Marketplace, according to Chamorro, is expected to quickly expand from about a dozen offerings — such as ordering Dunkin’ Donuts food or coffee or reserving a table at TGI Fridays — to other services such as Starbucks coffee and dealership services, including oil changes.
Vehicles will have the capability to alert drivers of needed maintenance services and schedule them, if the driver wants.
The system is designed to be used while driving, though some safety advocates questioned the wisdom of incorporating a new source of distraction into the car.
“There’s nothing about this that’s safe,” National Safety Council President Deborah Hersman told Bloomberg News. “If this is why they want Wi-Fi in the car, we’re going to see fatality numbers go up even higher than they are now.”
GM spokesman Vijay Iyer reiterated that Marketplace was developed using the voluntary driver-distraction guidelines adopted by the Auto Alliance and GM’s “own strict guiding principles.”

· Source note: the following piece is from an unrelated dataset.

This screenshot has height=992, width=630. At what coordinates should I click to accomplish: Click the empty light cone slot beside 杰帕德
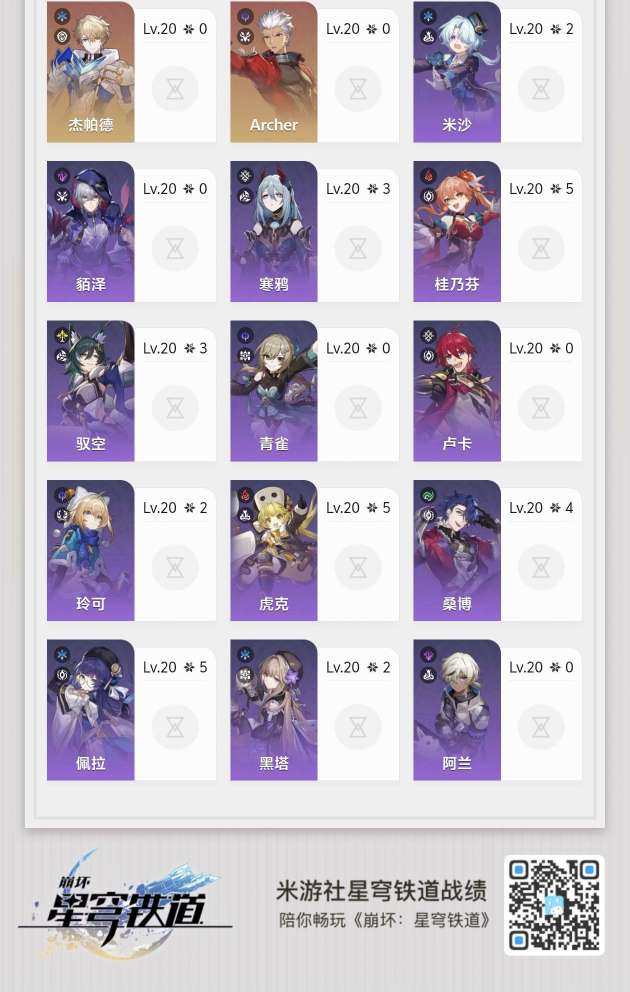pyautogui.click(x=175, y=89)
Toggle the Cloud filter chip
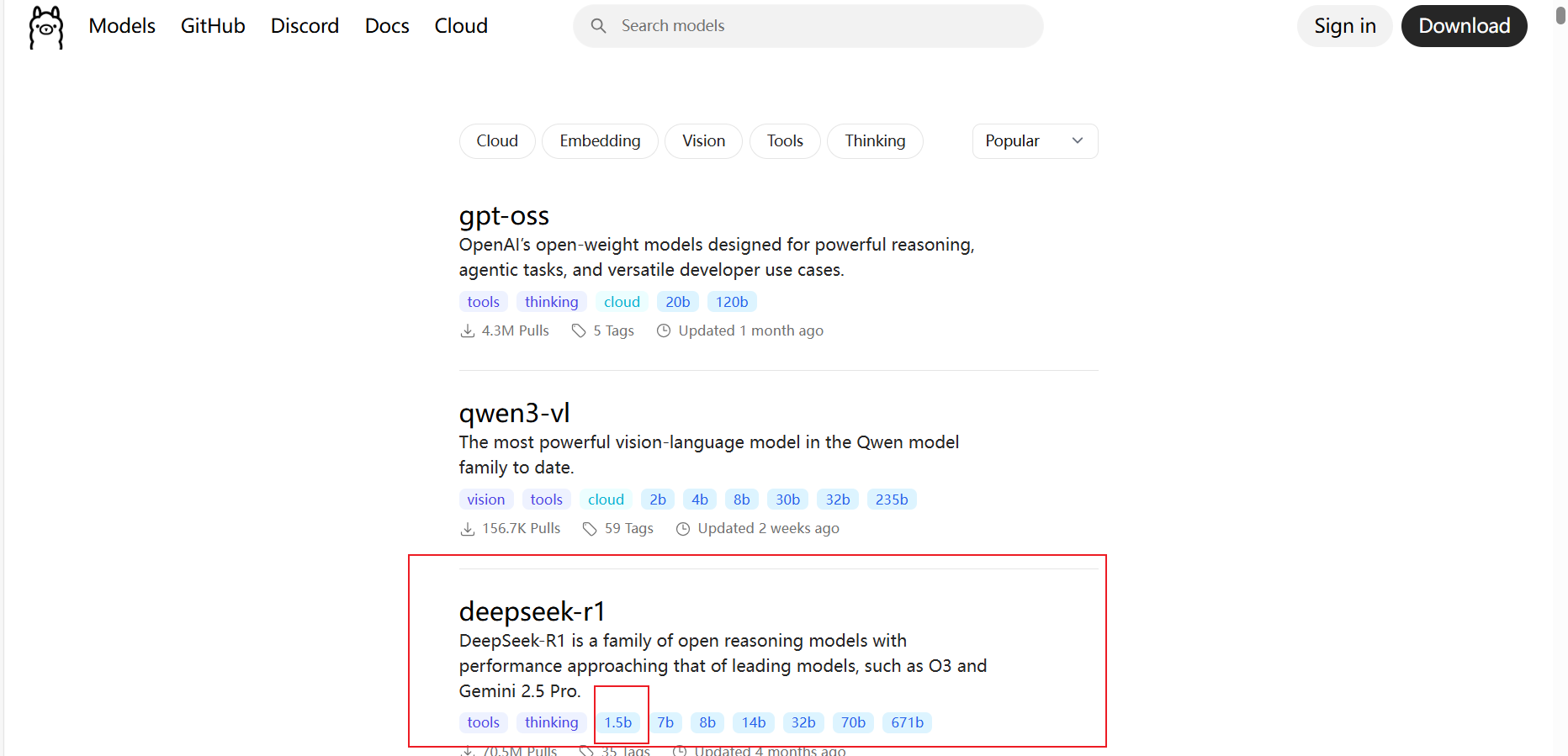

“Marketplace is designed to minimize manual interactions, helping drivers keep their eyes on the road and hands on the wheel,” he said in an email to Automotive News. “Each Marketplace interaction is limited to a few simple steps, similar to finding and selecting a radio station.”
Marketplace has a section dedicated to offers specific to GM vehicles, such as oil change discounts or deals on GM accessories.
Current partners with Marketplace are Wingstop, Shell, ExxonMobil, Applebee’s, Parkopedia, Priceline.com, Delivery.com and IHOP. Starbucks is expected to be added in early 2018.